**Aim of the task:**
In the entries that follow, find the line containing "Ekibimiz (39, 1105)"; from there, copy every line exactly through the line containing "[Youtube] (1112, 148)".

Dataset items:
>>>
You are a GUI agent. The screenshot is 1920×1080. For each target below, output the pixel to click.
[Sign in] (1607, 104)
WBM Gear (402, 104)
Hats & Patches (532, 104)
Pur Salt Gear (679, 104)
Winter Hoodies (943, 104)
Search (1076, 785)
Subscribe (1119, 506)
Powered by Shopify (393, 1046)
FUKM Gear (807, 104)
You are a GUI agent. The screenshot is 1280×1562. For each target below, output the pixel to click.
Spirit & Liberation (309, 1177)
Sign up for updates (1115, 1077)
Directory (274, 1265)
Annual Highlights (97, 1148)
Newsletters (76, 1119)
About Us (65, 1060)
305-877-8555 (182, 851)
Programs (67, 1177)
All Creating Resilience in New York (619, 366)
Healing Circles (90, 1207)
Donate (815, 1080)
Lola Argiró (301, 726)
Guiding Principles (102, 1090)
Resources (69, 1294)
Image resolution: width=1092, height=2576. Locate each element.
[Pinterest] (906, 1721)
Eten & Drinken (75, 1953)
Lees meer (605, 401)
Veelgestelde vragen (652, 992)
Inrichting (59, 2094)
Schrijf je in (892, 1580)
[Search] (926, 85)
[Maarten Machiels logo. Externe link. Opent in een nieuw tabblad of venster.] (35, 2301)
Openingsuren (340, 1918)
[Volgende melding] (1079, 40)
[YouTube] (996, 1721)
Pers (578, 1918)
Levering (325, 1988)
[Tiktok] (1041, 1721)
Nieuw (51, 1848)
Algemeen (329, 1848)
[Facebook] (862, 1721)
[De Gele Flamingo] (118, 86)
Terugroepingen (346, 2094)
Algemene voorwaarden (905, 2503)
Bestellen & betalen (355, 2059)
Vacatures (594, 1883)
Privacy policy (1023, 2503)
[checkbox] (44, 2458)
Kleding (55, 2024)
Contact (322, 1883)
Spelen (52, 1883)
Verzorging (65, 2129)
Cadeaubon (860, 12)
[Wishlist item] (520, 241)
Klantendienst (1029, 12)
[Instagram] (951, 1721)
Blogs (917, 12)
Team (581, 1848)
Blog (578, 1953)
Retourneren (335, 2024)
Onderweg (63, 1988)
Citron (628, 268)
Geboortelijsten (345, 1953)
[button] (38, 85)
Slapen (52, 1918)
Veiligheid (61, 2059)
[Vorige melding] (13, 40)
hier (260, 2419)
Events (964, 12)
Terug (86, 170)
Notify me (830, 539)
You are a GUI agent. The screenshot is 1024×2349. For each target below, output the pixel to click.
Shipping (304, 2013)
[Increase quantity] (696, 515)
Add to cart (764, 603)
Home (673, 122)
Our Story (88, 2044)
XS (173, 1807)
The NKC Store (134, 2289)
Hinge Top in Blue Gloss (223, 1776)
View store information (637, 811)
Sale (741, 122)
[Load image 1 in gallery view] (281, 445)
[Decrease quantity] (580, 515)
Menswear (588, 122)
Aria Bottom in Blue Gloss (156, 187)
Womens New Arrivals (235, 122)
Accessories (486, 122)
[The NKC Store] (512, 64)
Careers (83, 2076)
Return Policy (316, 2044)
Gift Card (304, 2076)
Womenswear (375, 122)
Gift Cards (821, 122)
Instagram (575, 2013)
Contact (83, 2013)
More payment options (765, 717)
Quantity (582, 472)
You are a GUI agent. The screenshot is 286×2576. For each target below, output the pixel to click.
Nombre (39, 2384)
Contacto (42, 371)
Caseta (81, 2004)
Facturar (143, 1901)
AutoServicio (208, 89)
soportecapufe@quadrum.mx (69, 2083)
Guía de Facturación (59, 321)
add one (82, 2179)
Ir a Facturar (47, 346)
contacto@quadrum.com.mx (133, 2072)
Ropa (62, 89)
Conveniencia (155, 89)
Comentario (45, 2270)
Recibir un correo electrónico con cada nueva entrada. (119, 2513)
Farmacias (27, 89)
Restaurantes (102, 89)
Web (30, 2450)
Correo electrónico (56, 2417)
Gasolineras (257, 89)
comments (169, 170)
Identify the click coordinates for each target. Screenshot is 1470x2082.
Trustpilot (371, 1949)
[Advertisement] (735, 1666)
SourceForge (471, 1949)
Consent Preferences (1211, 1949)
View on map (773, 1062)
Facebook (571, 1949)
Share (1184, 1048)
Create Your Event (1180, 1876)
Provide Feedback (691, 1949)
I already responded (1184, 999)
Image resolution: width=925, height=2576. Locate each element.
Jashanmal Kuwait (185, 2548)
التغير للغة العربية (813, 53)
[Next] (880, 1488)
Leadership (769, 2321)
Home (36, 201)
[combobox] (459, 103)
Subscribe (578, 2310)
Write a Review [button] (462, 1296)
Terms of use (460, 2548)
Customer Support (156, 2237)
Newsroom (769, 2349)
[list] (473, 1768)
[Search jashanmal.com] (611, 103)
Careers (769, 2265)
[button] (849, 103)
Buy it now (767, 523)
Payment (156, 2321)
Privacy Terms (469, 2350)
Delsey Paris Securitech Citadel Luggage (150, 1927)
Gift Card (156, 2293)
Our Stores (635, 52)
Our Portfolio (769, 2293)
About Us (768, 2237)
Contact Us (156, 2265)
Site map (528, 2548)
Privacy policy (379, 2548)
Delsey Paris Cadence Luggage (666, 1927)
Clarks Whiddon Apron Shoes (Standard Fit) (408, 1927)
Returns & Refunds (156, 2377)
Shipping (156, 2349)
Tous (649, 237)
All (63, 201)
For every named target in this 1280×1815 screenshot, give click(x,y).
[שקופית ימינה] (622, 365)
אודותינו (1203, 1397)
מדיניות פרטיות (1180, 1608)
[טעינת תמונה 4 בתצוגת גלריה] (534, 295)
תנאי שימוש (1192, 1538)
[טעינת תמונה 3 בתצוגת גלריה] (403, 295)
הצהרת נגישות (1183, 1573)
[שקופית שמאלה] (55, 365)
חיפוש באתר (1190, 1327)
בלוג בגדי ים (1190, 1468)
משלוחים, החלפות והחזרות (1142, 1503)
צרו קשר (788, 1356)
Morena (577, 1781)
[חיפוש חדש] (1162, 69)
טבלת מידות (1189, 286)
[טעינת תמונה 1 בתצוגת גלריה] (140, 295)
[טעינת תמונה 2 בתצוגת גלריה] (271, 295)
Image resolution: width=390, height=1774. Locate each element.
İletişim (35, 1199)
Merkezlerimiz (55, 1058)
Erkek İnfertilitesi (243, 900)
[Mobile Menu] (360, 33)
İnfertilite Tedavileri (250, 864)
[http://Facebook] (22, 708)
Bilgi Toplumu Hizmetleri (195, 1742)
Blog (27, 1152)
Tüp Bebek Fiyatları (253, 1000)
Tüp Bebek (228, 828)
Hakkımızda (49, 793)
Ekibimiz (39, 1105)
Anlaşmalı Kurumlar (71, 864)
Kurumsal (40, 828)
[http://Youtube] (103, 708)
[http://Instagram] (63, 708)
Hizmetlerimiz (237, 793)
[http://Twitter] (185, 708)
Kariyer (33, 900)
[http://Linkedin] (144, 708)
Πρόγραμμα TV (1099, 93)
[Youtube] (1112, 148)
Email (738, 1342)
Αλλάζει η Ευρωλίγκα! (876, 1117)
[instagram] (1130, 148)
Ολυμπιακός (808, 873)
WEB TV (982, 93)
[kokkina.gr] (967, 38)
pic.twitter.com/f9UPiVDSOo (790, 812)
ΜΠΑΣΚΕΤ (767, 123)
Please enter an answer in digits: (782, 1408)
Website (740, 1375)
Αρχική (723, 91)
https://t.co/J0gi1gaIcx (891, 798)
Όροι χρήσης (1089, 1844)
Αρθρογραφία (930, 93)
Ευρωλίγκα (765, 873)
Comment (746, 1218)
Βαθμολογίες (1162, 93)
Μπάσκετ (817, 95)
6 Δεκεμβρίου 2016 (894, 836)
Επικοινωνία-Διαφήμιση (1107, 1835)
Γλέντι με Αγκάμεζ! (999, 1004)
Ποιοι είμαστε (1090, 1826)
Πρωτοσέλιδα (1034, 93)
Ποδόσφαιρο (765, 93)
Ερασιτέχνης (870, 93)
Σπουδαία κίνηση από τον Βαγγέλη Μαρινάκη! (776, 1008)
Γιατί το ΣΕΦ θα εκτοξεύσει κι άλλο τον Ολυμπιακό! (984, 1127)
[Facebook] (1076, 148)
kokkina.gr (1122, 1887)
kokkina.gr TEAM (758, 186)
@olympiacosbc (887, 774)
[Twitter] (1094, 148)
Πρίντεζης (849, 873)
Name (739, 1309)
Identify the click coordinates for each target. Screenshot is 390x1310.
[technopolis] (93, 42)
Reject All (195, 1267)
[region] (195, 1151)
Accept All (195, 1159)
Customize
<<<
**Written response:**
Ekibimiz (39, 1105)
Anlaşmalı Kurumlar (71, 864)
Kurumsal (40, 828)
[http://Youtube] (103, 708)
[http://Instagram] (63, 708)
Hizmetlerimiz (237, 793)
[http://Twitter] (185, 708)
Kariyer (33, 900)
[http://Linkedin] (144, 708)
Πρόγραμμα TV (1099, 93)
[Youtube] (1112, 148)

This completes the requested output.